▶ [EXERCISE INSTRUCTIONS]:
Look through the data below and report how many lines include "Display". Only the number should be given.

Dataset items:
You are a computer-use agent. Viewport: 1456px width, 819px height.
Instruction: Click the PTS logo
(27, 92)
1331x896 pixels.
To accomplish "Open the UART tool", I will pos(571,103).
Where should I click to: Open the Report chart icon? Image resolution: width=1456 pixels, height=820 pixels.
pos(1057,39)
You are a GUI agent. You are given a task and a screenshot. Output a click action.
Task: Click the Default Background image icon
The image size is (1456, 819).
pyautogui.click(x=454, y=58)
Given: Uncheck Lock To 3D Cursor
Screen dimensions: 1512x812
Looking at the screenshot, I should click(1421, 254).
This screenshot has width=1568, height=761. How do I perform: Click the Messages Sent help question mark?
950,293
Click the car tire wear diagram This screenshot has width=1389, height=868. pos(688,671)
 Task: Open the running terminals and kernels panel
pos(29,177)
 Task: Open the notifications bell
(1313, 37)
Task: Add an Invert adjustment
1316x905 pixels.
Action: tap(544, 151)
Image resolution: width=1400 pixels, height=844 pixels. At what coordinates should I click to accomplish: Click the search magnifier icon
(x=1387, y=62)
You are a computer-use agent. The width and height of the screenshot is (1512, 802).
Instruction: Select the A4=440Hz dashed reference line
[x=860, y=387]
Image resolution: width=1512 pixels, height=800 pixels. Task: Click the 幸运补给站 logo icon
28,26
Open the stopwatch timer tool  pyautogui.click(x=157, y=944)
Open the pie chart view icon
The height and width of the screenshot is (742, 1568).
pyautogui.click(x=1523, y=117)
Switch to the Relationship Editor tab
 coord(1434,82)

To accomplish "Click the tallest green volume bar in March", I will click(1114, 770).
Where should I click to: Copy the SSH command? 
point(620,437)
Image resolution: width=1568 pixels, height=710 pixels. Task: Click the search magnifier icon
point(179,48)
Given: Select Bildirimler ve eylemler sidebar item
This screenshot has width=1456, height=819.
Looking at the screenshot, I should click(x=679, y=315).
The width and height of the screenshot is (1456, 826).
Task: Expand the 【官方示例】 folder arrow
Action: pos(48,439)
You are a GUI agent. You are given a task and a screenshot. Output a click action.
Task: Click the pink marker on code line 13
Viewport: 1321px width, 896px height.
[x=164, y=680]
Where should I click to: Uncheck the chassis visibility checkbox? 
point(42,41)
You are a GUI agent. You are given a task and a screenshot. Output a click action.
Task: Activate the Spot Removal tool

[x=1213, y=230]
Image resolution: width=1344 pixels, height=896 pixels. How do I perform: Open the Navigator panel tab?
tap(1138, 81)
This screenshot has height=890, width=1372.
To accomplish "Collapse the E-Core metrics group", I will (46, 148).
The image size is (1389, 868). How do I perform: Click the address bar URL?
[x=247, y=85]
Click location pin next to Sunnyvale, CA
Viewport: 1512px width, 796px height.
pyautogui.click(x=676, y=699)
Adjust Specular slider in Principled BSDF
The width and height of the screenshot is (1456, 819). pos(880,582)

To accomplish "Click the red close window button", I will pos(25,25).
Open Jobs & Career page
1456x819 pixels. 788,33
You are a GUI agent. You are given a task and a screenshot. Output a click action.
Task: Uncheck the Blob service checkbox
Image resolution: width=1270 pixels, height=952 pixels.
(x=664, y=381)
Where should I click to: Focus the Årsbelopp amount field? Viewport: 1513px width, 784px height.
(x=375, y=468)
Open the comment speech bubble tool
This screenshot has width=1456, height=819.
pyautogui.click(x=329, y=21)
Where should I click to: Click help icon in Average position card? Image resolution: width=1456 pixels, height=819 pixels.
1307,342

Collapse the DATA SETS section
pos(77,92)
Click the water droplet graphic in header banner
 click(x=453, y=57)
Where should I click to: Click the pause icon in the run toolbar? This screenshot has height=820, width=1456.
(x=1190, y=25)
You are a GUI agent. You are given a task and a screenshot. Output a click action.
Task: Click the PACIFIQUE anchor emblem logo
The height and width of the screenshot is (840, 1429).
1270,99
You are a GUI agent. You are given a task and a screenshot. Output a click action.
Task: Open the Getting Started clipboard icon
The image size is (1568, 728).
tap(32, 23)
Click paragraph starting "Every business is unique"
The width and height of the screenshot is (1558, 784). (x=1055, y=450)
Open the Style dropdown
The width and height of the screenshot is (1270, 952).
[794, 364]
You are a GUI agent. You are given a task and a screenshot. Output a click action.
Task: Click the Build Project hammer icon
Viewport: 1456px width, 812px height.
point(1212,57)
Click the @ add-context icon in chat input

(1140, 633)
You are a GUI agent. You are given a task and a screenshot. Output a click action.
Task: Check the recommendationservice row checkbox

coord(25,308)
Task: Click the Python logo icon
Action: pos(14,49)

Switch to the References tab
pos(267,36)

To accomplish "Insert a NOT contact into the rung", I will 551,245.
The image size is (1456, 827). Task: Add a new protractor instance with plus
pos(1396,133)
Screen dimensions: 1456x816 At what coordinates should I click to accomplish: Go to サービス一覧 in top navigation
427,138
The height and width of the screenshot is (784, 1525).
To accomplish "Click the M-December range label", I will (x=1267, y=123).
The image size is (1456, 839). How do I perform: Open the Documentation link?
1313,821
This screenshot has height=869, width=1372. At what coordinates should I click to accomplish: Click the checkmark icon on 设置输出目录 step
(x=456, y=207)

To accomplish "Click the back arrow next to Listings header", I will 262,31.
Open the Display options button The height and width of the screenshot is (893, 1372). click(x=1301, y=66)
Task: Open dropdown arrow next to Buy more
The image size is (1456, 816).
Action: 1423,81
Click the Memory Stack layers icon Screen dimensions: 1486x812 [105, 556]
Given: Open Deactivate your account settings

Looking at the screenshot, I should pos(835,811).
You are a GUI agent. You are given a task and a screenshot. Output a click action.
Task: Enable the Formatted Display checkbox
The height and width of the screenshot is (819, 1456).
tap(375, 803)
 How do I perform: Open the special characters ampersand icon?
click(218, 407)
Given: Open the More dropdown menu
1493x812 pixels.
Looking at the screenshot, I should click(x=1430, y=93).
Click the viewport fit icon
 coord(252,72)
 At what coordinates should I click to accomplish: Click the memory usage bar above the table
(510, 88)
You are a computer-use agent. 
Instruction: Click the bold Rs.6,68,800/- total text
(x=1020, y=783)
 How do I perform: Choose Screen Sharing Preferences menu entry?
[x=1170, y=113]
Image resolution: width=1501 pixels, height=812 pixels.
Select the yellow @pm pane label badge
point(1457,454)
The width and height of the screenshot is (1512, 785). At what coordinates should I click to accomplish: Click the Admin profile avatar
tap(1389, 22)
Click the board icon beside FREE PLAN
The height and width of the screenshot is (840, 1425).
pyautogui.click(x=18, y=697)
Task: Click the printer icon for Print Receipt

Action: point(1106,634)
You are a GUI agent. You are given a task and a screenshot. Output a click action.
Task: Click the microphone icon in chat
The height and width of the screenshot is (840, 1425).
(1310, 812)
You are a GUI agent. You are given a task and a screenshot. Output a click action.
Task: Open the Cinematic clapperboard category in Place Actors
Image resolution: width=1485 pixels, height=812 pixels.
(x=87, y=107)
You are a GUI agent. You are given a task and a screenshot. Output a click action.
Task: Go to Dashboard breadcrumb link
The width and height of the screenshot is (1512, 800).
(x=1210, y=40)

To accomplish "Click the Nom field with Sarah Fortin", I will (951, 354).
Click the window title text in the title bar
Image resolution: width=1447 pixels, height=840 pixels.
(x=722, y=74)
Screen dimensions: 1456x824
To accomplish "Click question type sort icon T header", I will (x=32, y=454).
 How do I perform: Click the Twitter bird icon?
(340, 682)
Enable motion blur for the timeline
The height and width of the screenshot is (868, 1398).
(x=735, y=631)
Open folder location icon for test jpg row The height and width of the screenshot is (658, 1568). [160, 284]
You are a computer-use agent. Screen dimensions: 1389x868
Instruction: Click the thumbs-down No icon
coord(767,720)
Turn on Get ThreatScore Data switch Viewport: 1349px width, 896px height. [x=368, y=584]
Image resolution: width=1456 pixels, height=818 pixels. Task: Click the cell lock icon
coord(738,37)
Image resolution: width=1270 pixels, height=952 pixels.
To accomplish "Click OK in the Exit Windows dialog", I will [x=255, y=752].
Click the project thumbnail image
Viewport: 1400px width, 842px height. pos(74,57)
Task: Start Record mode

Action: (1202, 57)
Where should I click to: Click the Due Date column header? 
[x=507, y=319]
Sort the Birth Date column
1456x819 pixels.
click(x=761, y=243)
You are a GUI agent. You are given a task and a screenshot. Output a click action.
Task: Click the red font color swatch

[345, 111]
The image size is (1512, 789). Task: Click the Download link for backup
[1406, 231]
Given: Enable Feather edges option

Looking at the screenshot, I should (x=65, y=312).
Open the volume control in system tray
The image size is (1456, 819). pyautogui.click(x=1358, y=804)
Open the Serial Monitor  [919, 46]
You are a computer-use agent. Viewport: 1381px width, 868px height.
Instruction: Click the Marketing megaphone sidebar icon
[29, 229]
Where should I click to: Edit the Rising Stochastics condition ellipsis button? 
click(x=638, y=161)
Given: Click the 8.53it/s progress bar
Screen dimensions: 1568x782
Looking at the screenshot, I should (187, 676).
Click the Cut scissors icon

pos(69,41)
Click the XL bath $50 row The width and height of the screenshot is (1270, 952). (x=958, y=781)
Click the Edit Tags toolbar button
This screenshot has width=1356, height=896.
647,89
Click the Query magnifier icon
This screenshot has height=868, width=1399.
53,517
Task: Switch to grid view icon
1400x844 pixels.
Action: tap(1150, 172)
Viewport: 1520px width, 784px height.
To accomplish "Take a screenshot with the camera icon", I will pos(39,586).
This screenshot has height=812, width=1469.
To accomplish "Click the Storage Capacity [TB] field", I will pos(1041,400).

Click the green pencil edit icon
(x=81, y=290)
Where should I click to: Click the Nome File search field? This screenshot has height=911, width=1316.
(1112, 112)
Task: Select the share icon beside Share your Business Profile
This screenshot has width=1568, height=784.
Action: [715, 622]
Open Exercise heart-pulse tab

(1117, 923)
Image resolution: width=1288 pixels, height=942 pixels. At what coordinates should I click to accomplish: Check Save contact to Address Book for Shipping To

▶ [EXERCISE RESULT]:
2